Вопрос об истинности в искусстве, как пишет Деррида, состоит в «откровенной тавтологии, в выспрашивании vouloir-dire каждой работы так называемого искусства, даже если его форма не является языковой. В этом смысле спрашивают о том, что пластическое или музыкальное творение хочет (сказать), подчиняя всякое произведение власти речи и “дискурсивных искусств”»[6]. Рискуя исказить и упростить тексты Деррида, который отрицал возможность значения, мы можем рассмотреть эту проблему и в контексте социологии искусства. Философия (к которой мы можем присовокупить художественную критику, также претендующую на установление истинности) стремится узурпировать право говорить от имени объекта искусства, при этом выставляя это таким образом, что этот объект как бы говорит сам по себе — вне зависимости от присущих ему выразительных средств.
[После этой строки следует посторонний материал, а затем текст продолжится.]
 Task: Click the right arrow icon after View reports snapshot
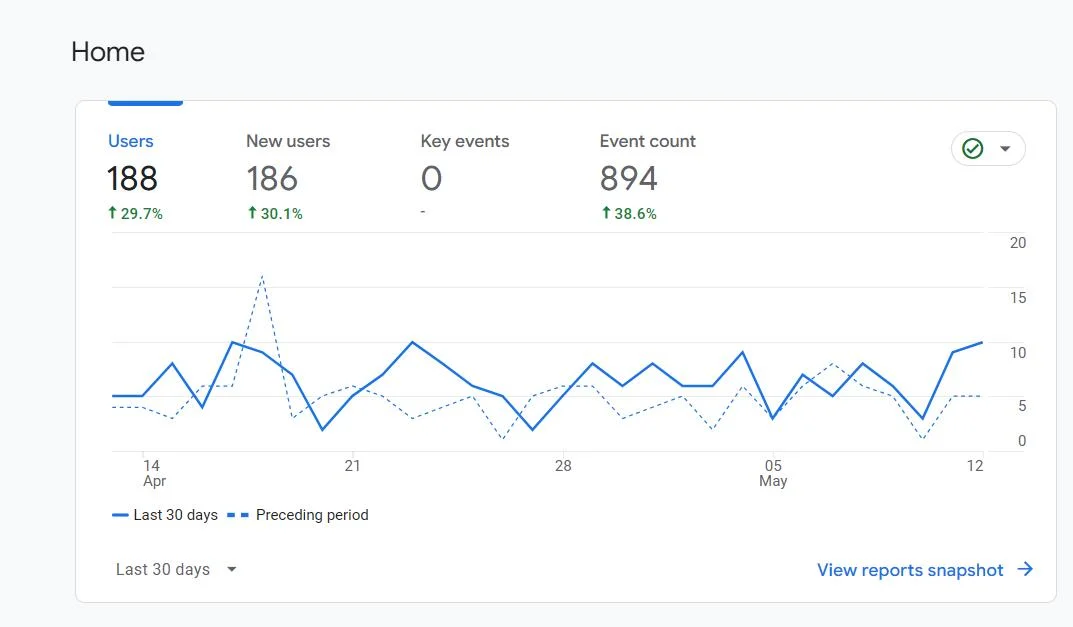click(x=1025, y=569)
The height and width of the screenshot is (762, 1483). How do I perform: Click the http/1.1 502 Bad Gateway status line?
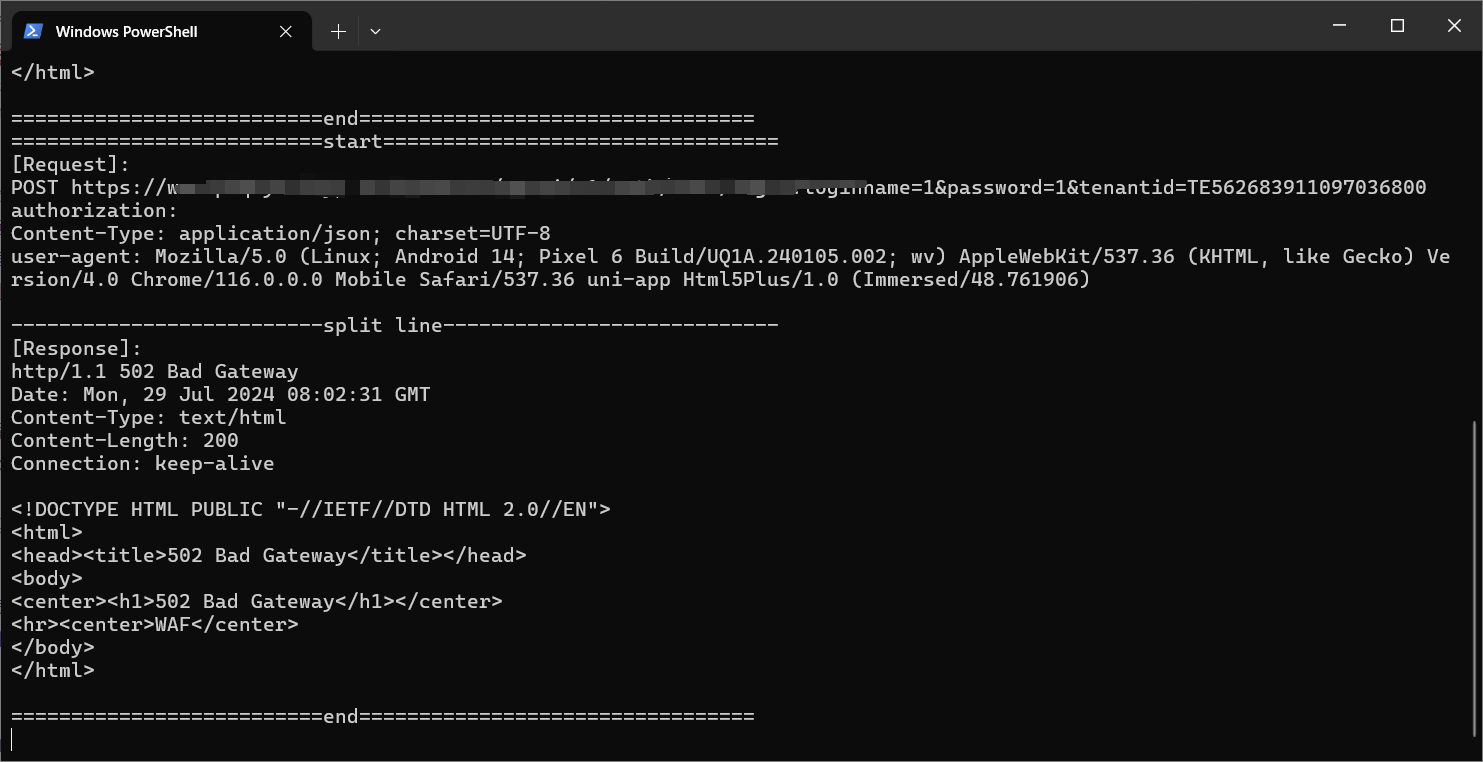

В этом случае мы можем понять vouloir-dire как результат «борьбы за речь», разыгранной между тем, что Пьер Бурдье называл институтом производства (авторами) и институтом легитимации (историками и критиками). Призывая зрителей и даже самих художников хранить молчание, критик или философ апеллирует к объекту, чья речь якобы исполнена значения и смысла, и делает это, чтобы обосновать свои собственные интерпретации как объективные и истинные. Но в то же время живопись как парадигмальный медиум модернизма, должна умолкнуть, уйти со сцены, чтобы гарантировать критику исключительное право на вербальную интерпретацию. Пожалуй, лучше всего описать эту «откровенную тавтологию» можно через метафору чревовещания. Как утверждает историк искусства Джеймс Хеффернан, интерпретация, предложенная тем или иным критиком, обычно представляется как «живописный монолог или исповедь таким образом, что “истина” картины оказывается историей, созданной критиком и чревовещательно озвученной молчаливым произведением искусства»[7].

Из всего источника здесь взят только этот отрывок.